- ABOUT THIS EXERCISE -
Drop the pictures and repeat the remaining data exactly.

- DATA SHOWN -
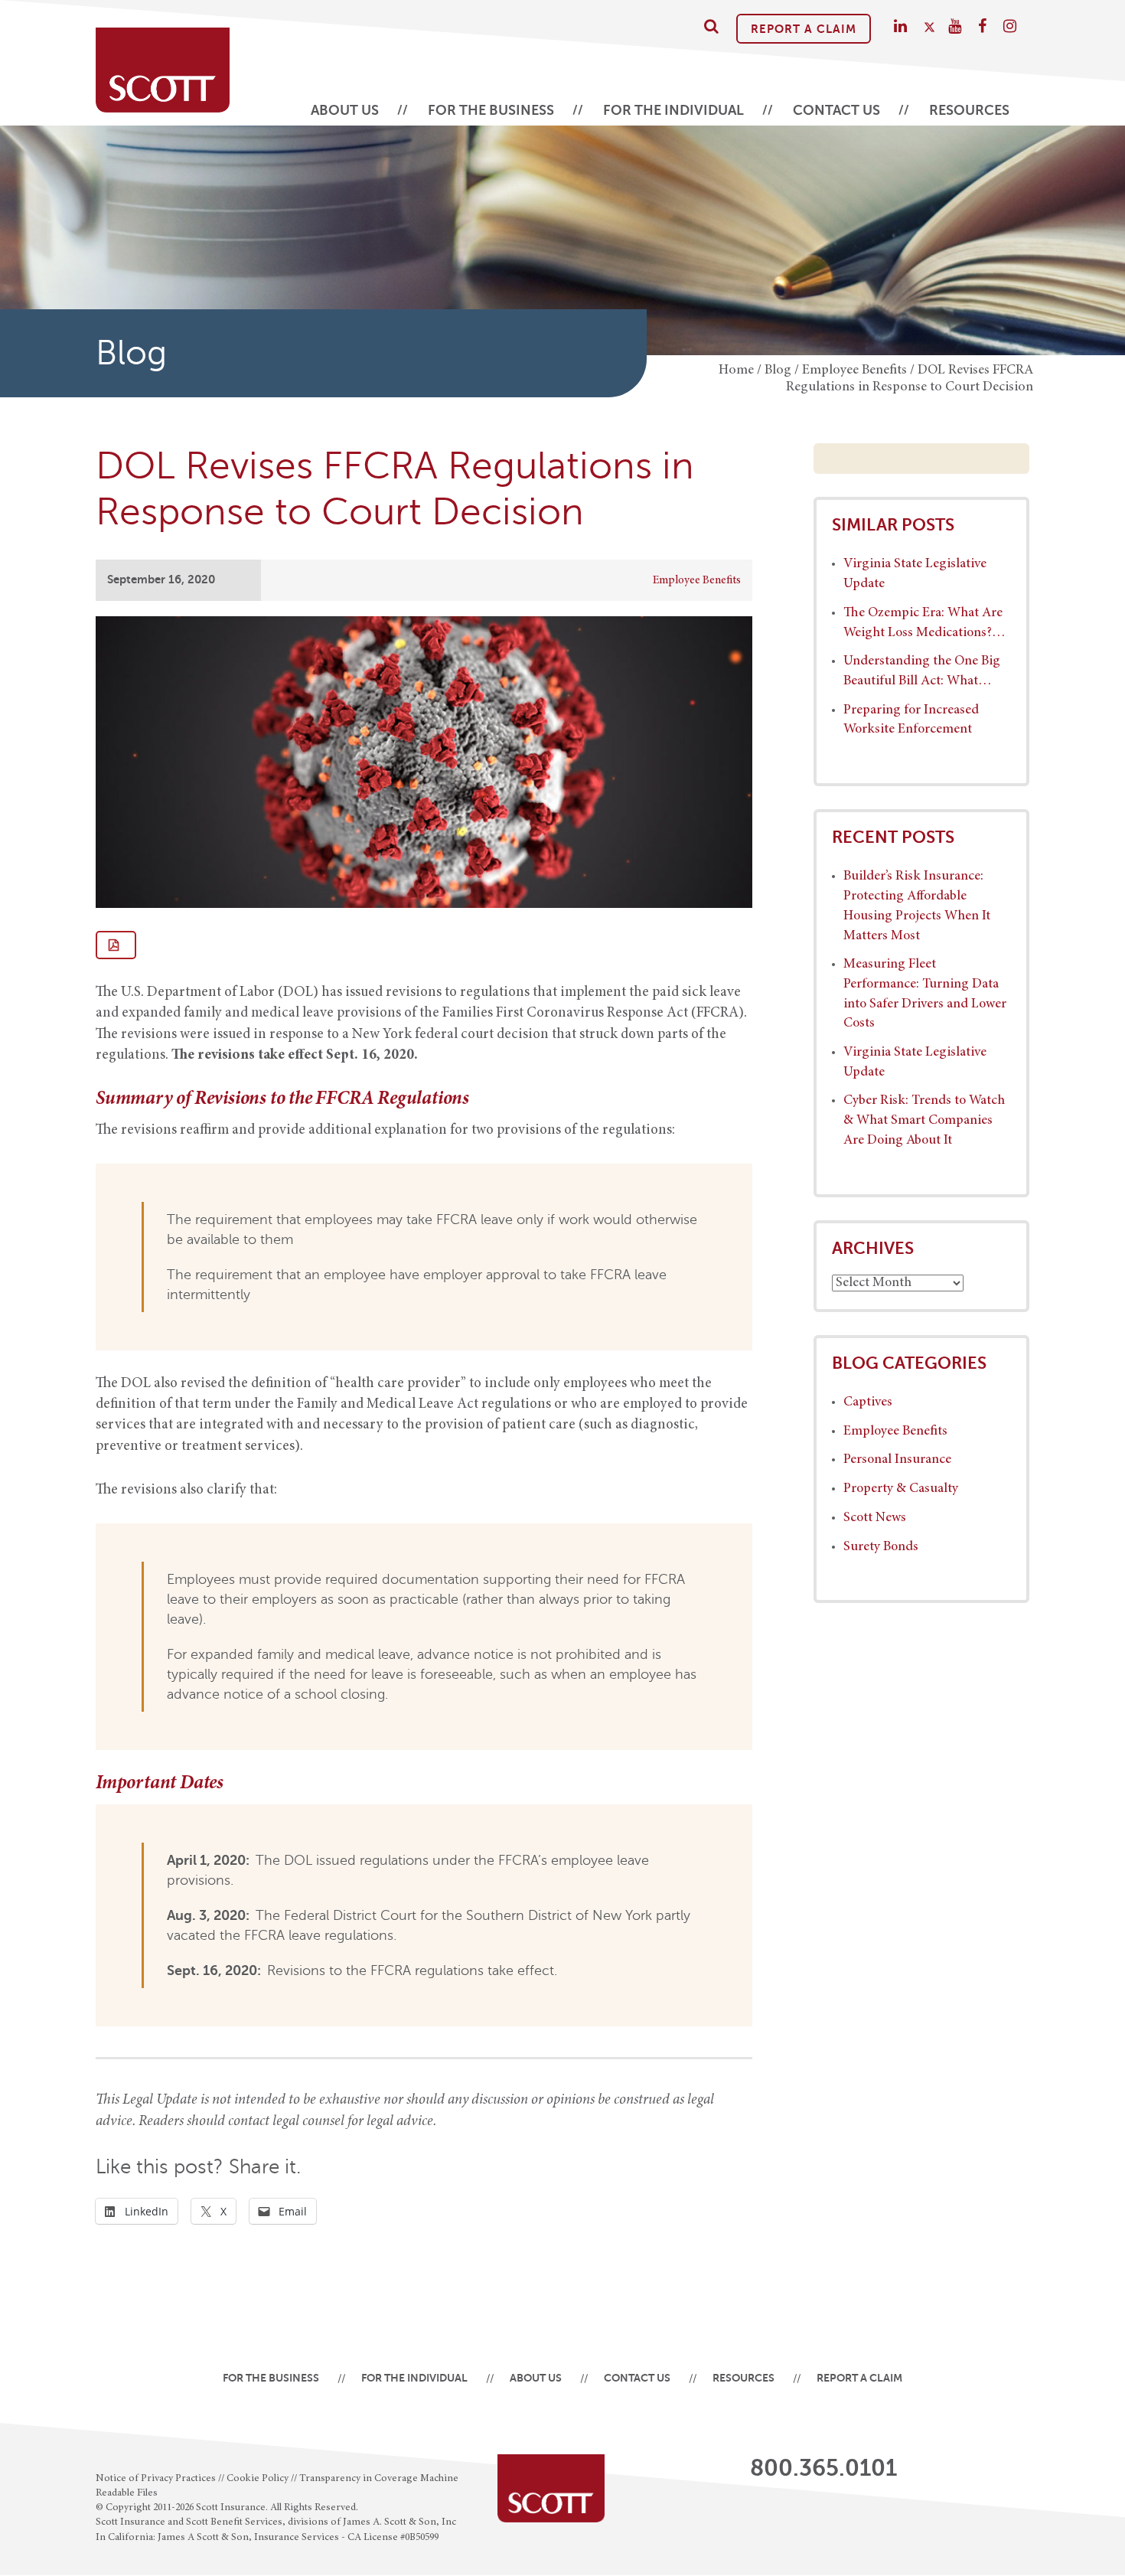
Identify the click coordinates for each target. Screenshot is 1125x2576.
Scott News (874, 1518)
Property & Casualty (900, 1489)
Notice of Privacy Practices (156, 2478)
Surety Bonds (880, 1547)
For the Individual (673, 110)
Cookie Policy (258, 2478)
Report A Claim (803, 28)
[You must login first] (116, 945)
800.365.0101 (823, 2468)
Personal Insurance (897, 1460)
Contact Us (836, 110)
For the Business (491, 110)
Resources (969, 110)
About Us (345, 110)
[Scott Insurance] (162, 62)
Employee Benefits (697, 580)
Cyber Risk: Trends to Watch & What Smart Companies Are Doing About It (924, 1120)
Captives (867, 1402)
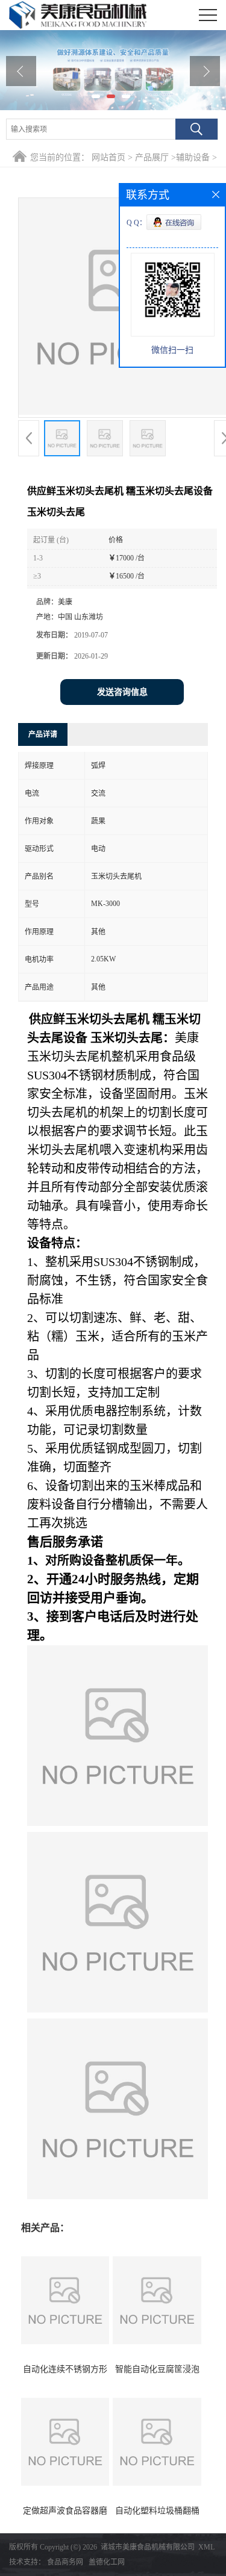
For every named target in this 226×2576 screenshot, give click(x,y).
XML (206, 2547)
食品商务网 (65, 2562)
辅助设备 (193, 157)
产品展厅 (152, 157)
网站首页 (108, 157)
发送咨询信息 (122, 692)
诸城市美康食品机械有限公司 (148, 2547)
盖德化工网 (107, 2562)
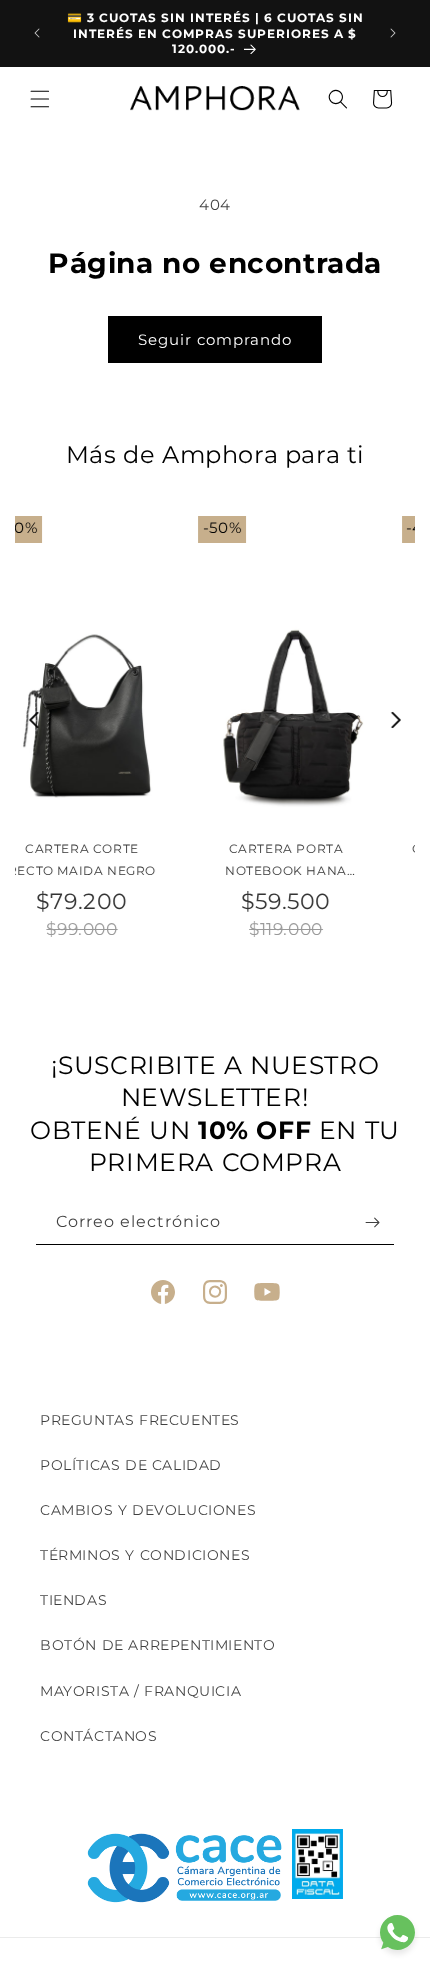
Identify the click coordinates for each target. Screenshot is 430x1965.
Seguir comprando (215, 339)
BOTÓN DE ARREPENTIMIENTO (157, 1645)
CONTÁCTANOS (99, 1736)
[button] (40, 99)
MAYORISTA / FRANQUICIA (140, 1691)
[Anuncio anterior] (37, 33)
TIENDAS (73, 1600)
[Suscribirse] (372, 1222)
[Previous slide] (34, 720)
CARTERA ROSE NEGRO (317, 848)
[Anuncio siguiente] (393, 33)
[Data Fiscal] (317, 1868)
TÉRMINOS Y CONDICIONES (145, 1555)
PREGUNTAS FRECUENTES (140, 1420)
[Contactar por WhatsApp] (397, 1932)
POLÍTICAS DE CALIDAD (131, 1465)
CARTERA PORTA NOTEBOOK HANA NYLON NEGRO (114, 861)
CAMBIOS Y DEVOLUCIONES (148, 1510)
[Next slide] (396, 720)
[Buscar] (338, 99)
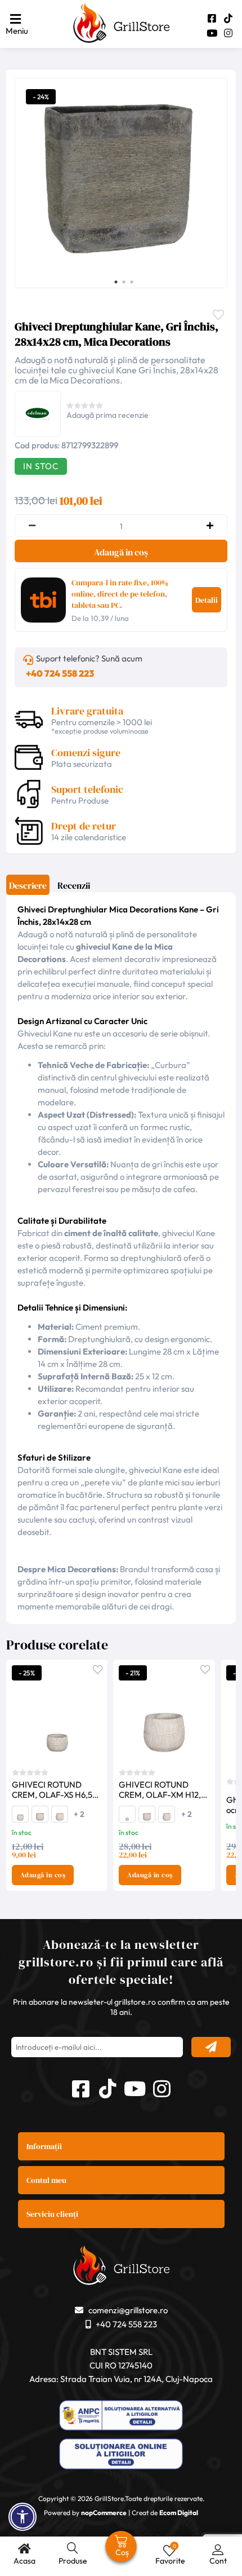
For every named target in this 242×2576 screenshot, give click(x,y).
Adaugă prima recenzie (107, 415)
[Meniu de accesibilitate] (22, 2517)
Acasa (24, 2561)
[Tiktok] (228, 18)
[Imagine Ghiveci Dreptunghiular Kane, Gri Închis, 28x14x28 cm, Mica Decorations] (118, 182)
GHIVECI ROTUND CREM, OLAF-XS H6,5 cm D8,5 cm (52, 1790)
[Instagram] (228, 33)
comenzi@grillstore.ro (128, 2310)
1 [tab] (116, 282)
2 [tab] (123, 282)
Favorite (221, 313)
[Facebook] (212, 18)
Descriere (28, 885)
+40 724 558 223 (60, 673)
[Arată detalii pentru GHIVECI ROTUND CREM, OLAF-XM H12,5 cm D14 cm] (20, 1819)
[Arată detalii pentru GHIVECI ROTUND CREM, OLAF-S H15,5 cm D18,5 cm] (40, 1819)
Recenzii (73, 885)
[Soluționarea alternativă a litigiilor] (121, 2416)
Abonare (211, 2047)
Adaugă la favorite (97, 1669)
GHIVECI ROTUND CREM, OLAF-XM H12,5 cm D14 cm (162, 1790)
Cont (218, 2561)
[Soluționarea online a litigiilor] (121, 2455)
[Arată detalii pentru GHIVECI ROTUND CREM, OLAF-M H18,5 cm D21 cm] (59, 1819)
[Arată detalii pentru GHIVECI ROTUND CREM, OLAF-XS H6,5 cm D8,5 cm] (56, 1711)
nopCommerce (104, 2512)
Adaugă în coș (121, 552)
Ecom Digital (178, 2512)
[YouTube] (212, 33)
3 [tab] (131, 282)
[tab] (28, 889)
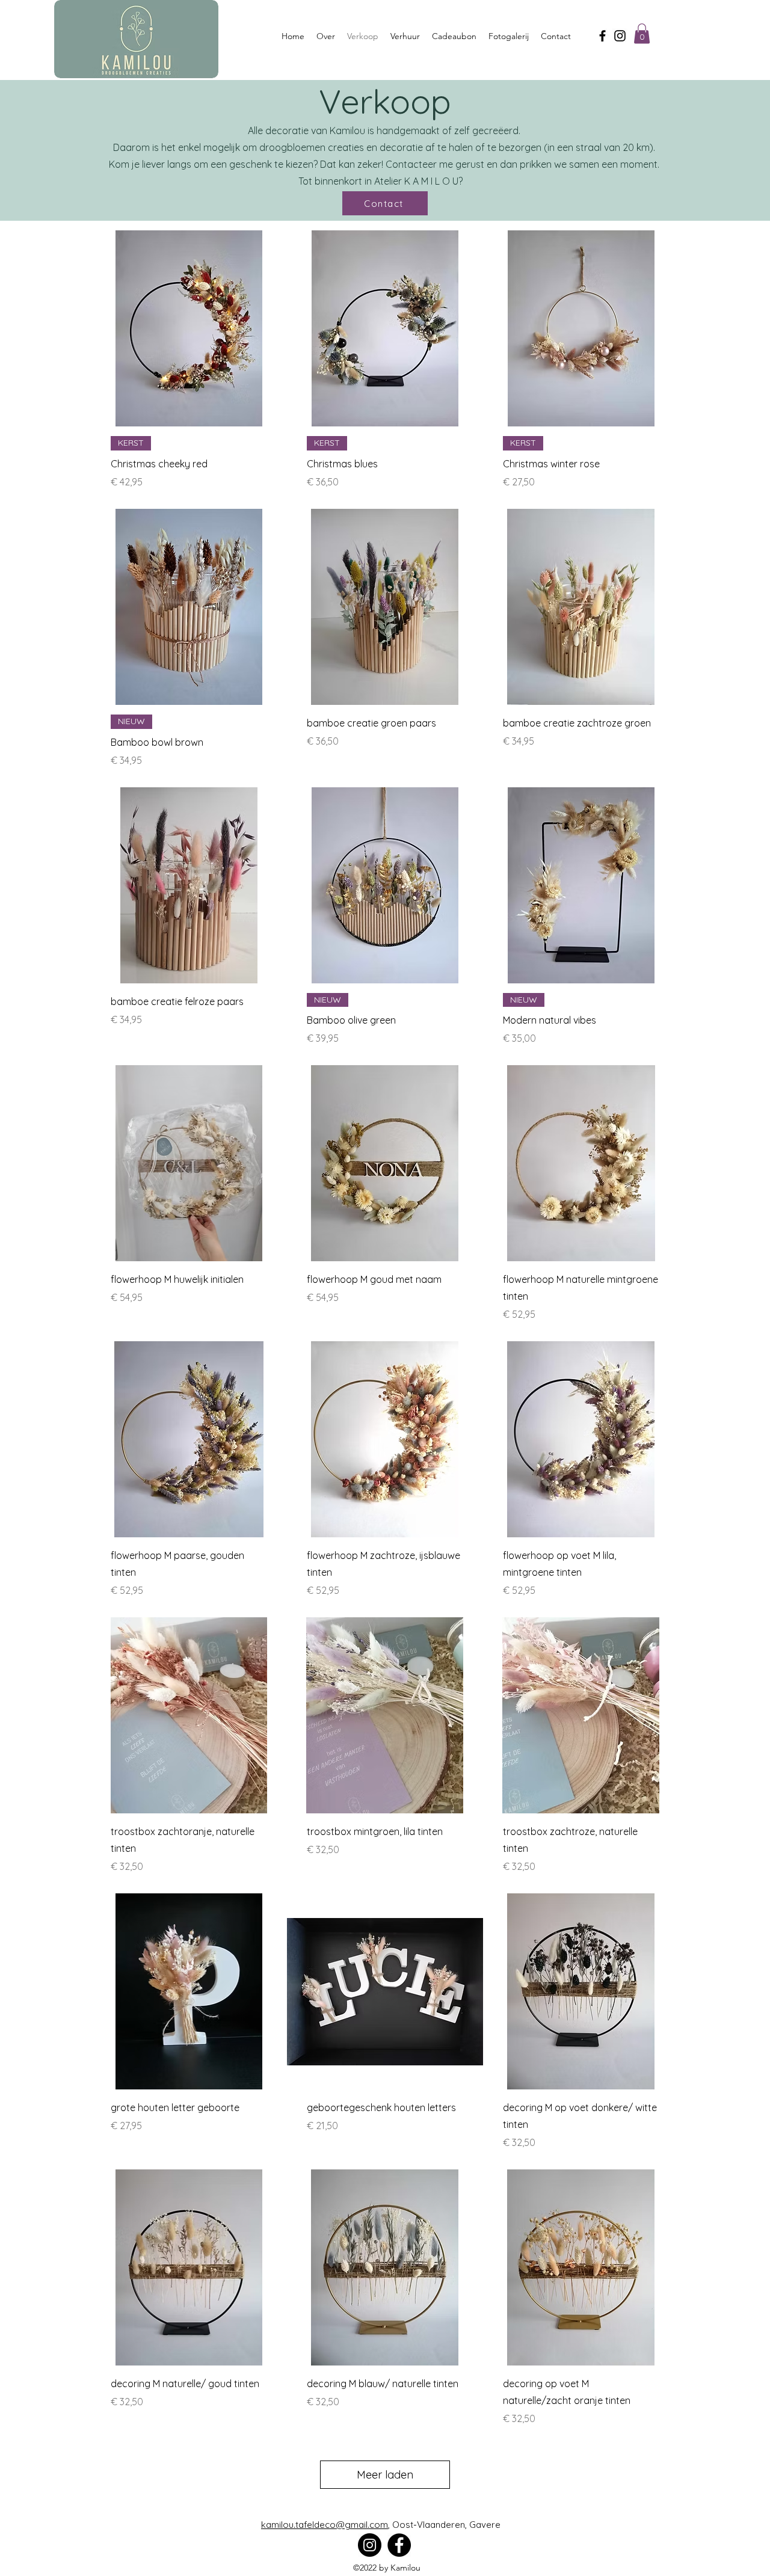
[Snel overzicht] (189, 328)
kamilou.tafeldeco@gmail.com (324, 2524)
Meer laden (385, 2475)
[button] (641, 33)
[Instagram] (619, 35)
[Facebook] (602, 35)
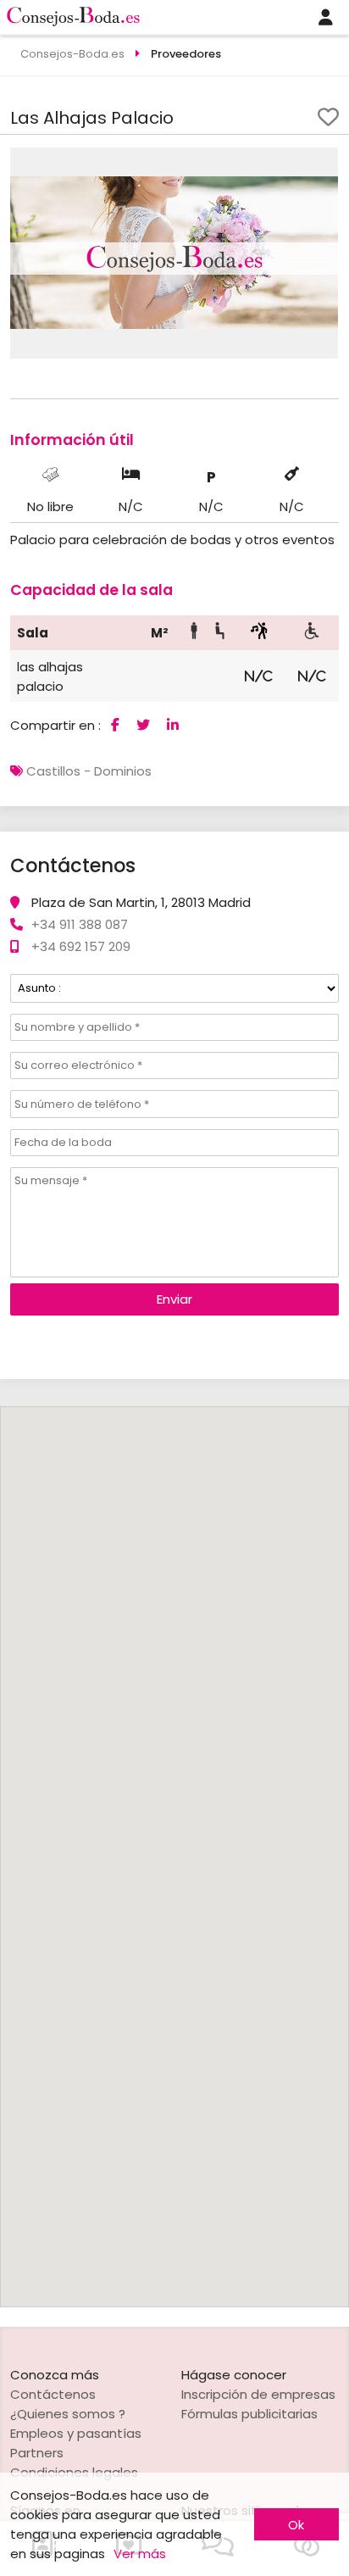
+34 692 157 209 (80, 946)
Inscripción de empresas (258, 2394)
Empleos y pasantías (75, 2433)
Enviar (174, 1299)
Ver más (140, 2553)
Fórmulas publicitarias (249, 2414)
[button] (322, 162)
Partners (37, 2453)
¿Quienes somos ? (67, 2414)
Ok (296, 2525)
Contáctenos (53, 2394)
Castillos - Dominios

- ANSWER TO THIS PROBLEM -
Identify the click coordinates for each target. Screenshot is 1125x2576.
Scott News (874, 1518)
Property & Casualty (900, 1489)
Notice of Privacy Practices (156, 2478)
Surety Bonds (880, 1547)
For the Individual (673, 110)
Cookie Policy (258, 2478)
Report A Claim (803, 28)
[You must login first] (116, 945)
800.365.0101 (823, 2468)
Personal Insurance (897, 1460)
Contact Us (836, 110)
For the Business (491, 110)
Resources (969, 110)
About Us (345, 110)
[Scott Insurance] (162, 62)
Employee Benefits (697, 580)
Cyber Risk: Trends to Watch & What Smart Companies Are Doing About It (924, 1120)
Captives (867, 1402)
For every named target in this 226×2576 screenshot, give click(x,y).
XML (206, 2547)
食品商务网 (65, 2562)
辅助设备 (193, 157)
产品展厅 (152, 157)
网站首页 (108, 157)
发送咨询信息 (122, 692)
诸城市美康食品机械有限公司 (148, 2547)
盖德化工网 (107, 2562)
Identify the click coordinates for each target. Screenshot is 430x1965.
Seguir comprando (215, 339)
BOTÓN DE ARREPENTIMIENTO (157, 1645)
CONTÁCTANOS (99, 1736)
[button] (40, 99)
MAYORISTA / FRANQUICIA (140, 1691)
[Anuncio anterior] (37, 33)
TIENDAS (73, 1600)
[Suscribirse] (372, 1222)
[Previous slide] (34, 720)
CARTERA ROSE NEGRO (317, 848)
[Anuncio siguiente] (393, 33)
[Data Fiscal] (317, 1868)
TÉRMINOS Y CONDICIONES (145, 1555)
PREGUNTAS FRECUENTES (140, 1420)
[Contactar por WhatsApp] (397, 1932)
POLÍTICAS DE CALIDAD (131, 1465)
CARTERA PORTA NOTEBOOK HANA NYLON NEGRO (114, 861)
CAMBIOS Y DEVOLUCIONES (148, 1510)
[Next slide] (396, 720)
[Buscar] (338, 99)
For every named target in this 242×2576 screenshot, give click(x,y).
Adaugă prima recenzie (107, 415)
[Meniu de accesibilitate] (22, 2517)
Acasa (24, 2561)
[Tiktok] (228, 18)
[Imagine Ghiveci Dreptunghiular Kane, Gri Închis, 28x14x28 cm, Mica Decorations] (118, 182)
GHIVECI ROTUND CREM, OLAF-XS H6,5 cm D8,5 cm (52, 1790)
[Instagram] (228, 33)
comenzi@grillstore.ro (128, 2310)
1 [tab] (116, 282)
2 [tab] (123, 282)
Favorite (221, 313)
[Facebook] (212, 18)
Descriere (28, 885)
+40 724 558 223 (60, 673)
[Arată detalii pentru GHIVECI ROTUND CREM, OLAF-XM H12,5 cm D14 cm] (20, 1819)
[Arată detalii pentru GHIVECI ROTUND CREM, OLAF-S H15,5 cm D18,5 cm] (40, 1819)
Recenzii (73, 885)
[Soluționarea alternativă a litigiilor] (121, 2416)
Abonare (211, 2047)
Adaugă la favorite (97, 1669)
GHIVECI ROTUND CREM, OLAF-XM H12,5 cm D14 cm (162, 1790)
Cont (218, 2561)
[Soluționarea online a litigiilor] (121, 2455)
[Arată detalii pentru GHIVECI ROTUND CREM, OLAF-M H18,5 cm D21 cm] (59, 1819)
[Arată detalii pentru GHIVECI ROTUND CREM, OLAF-XS H6,5 cm D8,5 cm] (56, 1711)
nopCommerce (104, 2512)
Adaugă în coș (121, 552)
Ecom Digital (178, 2512)
[YouTube] (212, 33)
3 [tab] (131, 282)
[tab] (28, 889)
[Snel overzicht] (189, 328)
kamilou.tafeldeco@gmail.com (324, 2524)
Meer laden (385, 2475)
[button] (641, 33)
[Instagram] (619, 35)
[Facebook] (602, 35)
+34 692 157 209 (80, 946)
Inscripción de empresas (258, 2394)
Empleos y pasantías (75, 2433)
Enviar (174, 1299)
Ver más (140, 2553)
Fórmulas publicitarias (249, 2414)
[button] (322, 162)
Partners (37, 2453)
¿Quienes somos ? (67, 2414)
Ok (296, 2525)
Contáctenos (53, 2394)
Castillos - Dominios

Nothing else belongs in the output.